UKRI/BBSRC-NSF/BIO Determining the Roles of Fusarium Effector Proteases in Plant Pathogenesis

Small proteins called effectors secreted by plant infecting pathogens are a focus of research in numerous laboratories in the USA, UK and elsewhere, because their study sheds light on how pathogenic microbes cause plant disease. Often these effector studies also reveal the identity of key host proteins in the attacked plants that regulate immunity. However, our knowledge of effectors produced by microscopic filamentous fungi that cause different plant diseases is still quite limited, even though fungal pathogens represent very serious risks to global food security and in some cases human and animal health. One such pathogen is Fusarium graminearum (Fg), which causes Fusarium Head Blight (FHB) on wheat and barley, but which also infects dozens of other plant species, including the import global crop species maize, rice, soybean and the model experimental species Arabidopsis.

FHB disease in cereal crops occurs just after crop flowering (anthesis) and goes on to reduce grain yield and grain quality. Particularly concerning is that this disease contaminates grain with toxic compounds called mycotoxins, with the most common being deoxynivalenol (DON). Current FHB control measures are complex but inadequate, involving deploying partially resistant cultivars, using partially effective fungicides and altering agricultural practices. As a consequence, strict legislation and the removal/reduction of mycotoxin contaminated grains post-harvest and in processor chains is needed to ensure food and feed are safe for grain consumers (i.e., humans, farmed animals and birds).
To meet expected food demand in 2050, when the world is projected to have an additional 2 billion people, it is imperative that we reduce crop losses to FHB. The goal of this project is to develop genetic-based resistance in wheat and barley to Fusarium species that cause FHB disease. Plants have the ability to detect disease-causing pathogens and then activate a robust defence response that ultimately leads to localised cell death to stop the invader. To detect pathogens, plants use sensor proteins that are modified by enzymes that pathogens secrete during the infection process.

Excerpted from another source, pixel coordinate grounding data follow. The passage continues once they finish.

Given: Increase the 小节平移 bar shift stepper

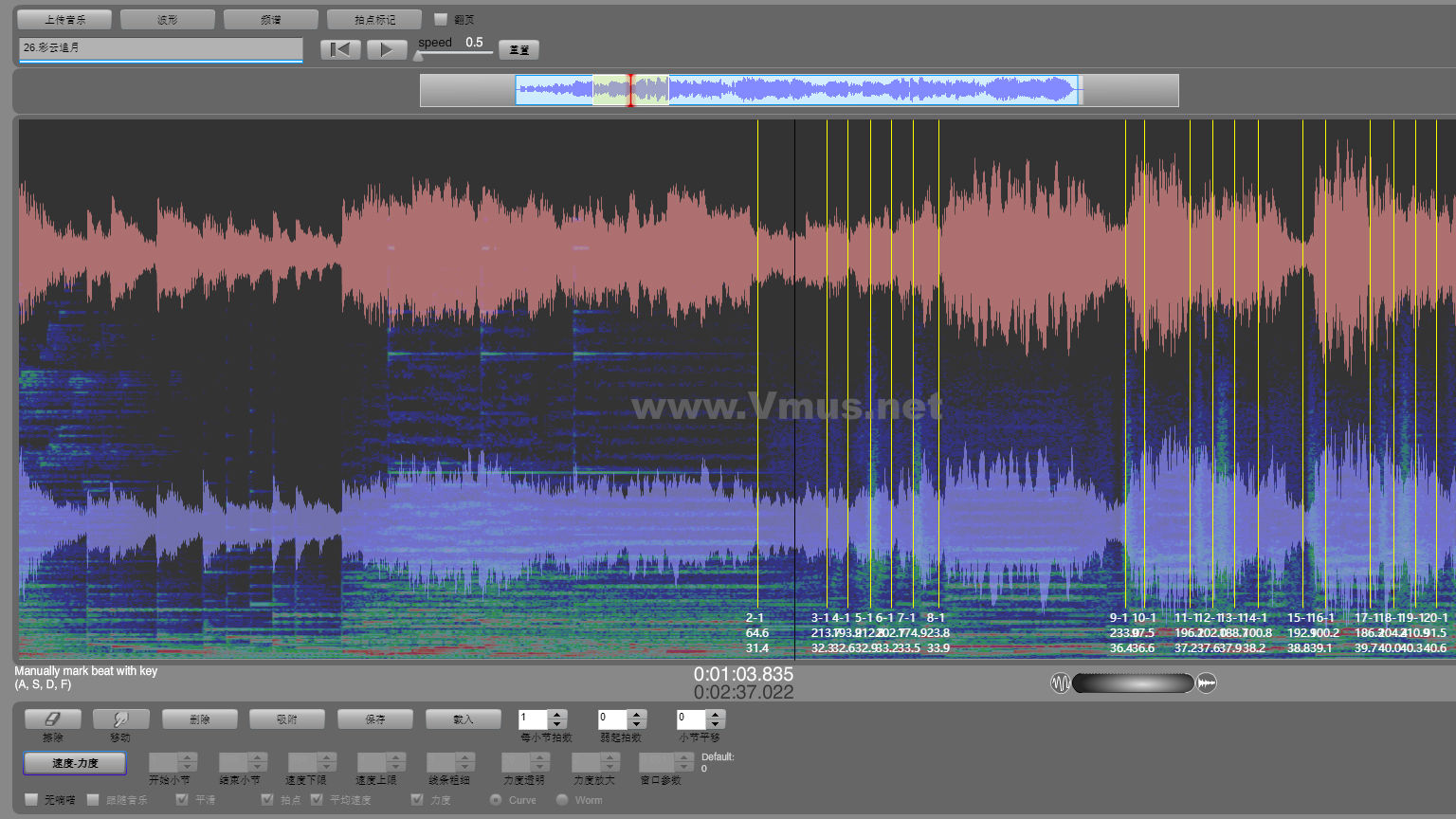Looking at the screenshot, I should click(x=716, y=715).
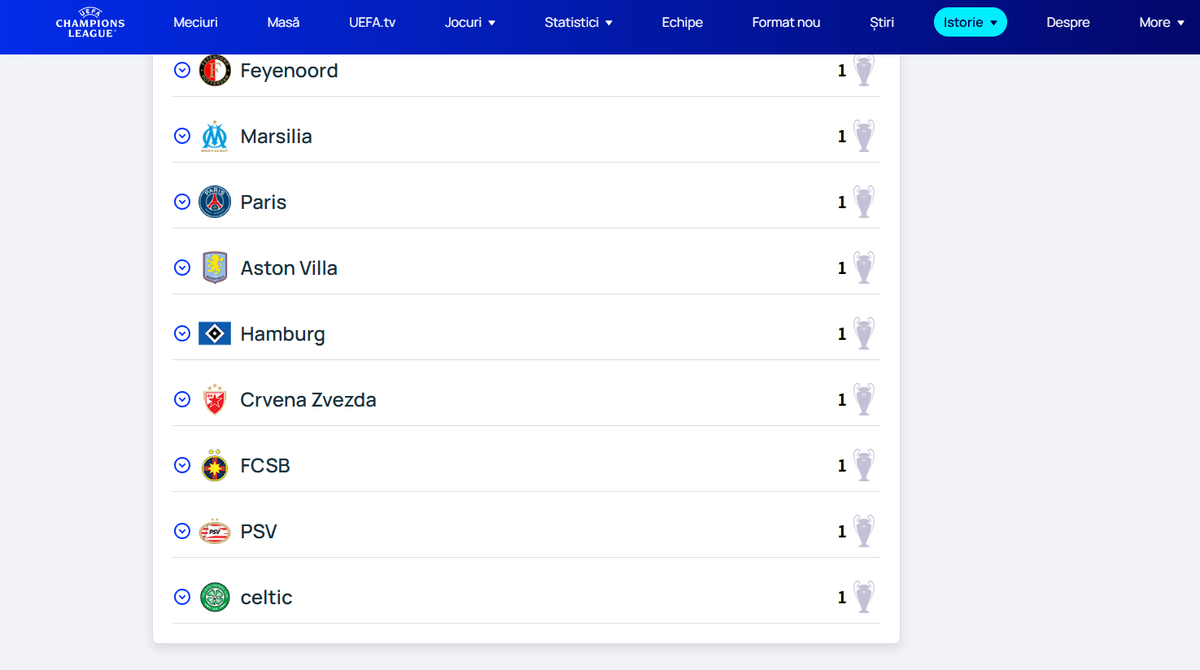The width and height of the screenshot is (1200, 670).
Task: Click the Feyenoord club crest
Action: point(214,70)
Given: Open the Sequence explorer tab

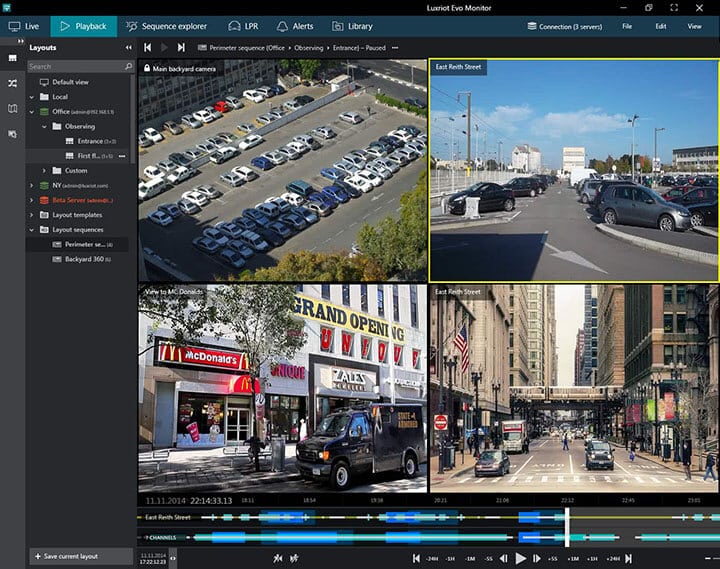Looking at the screenshot, I should [167, 26].
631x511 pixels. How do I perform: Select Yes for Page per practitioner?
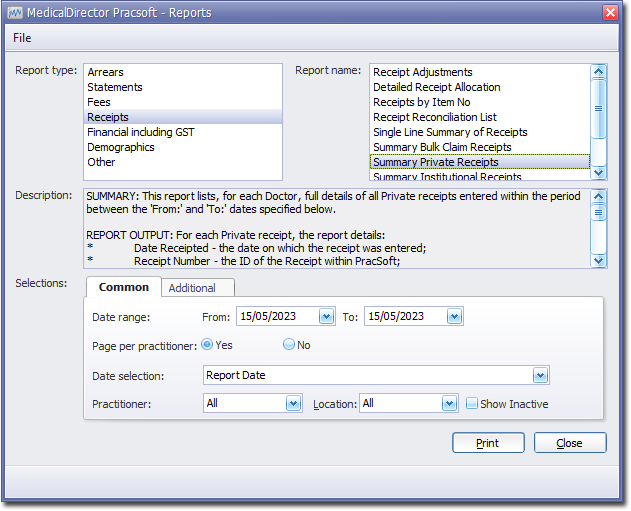click(x=207, y=344)
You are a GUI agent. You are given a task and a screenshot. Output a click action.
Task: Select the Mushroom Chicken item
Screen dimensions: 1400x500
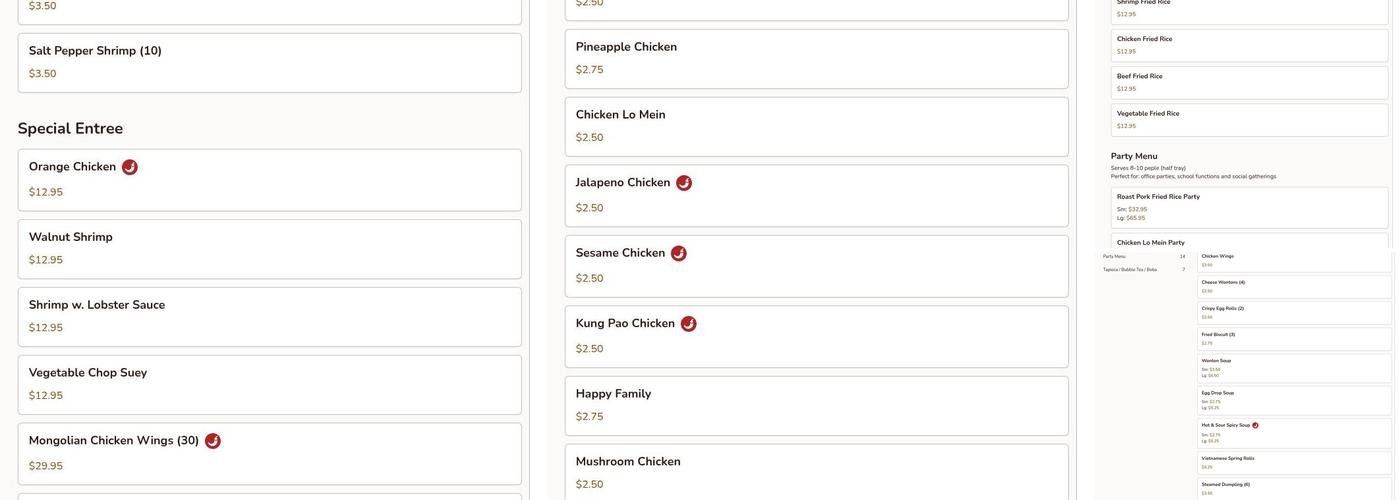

This project focuses on identifying enzymes secreted by the fungus Fg that are required for infection of wheat and barley floral tissues. Once such enzymes are identified, sensor proteins will be designed that can activate defence responses in wheat and barley upon modification by these Fg enzymes. Such a system would thus confer resistance to infection by Fusarium species that cause FHB disease without the use of costly and environmentally damaging pesticides. This approach to Fusarium control should be transferrable to a wide array of important crop plants that are damaged by other Fusarium species.

This collaborative US-UK project will involve multidisciplinary teams at Rothamsted Research, UK, Indiana University, Indiana, USA and the USDA-ARS laboratory at Purdue University, Indiana, USA.

Additional proteases secreted by Fg will be tested for their contribution to virulence through the generation of gene deletion strains and in planta assessments. Fg protease translocation into plant cells will be evaluated using the split GFP expression system and confocal microscopy.
The target sites of proteases that contribute to virulence will be identifying in N. benthamiana leaves and wheat protoplasts using biotin proximity labelling. Cleavage sites in the putative targets will be identified using mass-spectrometry.

In parallel, we will determine the optimal cleavage sequence for each Fg protease using an E. coli based genetic screen. This system enables screening of random heptamer amino acid sequences for cleavage by a protease of interest. Cleavage leads to de-repression of a kanamycin resistance gene. By selecting for growth on kanamycin dozens of sequences that can be cleaved by each protease can be recovered and the consensus cleavage sequence determined.
The consensus cleavage sequence for a given Fg protease will be inserted into wheat PBL11 and tested for cleavage by the protease and subsequent activation of PBR1 using transient expression in N. benthamiana and in wheat protoplasts. Functional cleavage sequences will be introduced into the wheat genome using CRISPR-Cas9 mediated exon replacement. GE wheat lines will be made for 3 different PBL11 decoy constructs and 1 nonmodified control construct. The T1 generation will be tested for resistance to Fg infection, Fg biomass burden and mycotoxin accumulation.

For proteases that localise to the apoplast, we will generate extracellular decoy substrates that are anchored to the plasma membrane. For these substrates, protease cleavage will release a flg22 peptide that induces pattern-triggered immunity (PTI). Ideally, we will generate transgenic wheat plants that express both cell surface and intracellular decoy substrates that detect two or more Fg proteases to simultaneous activate PTI/ETI.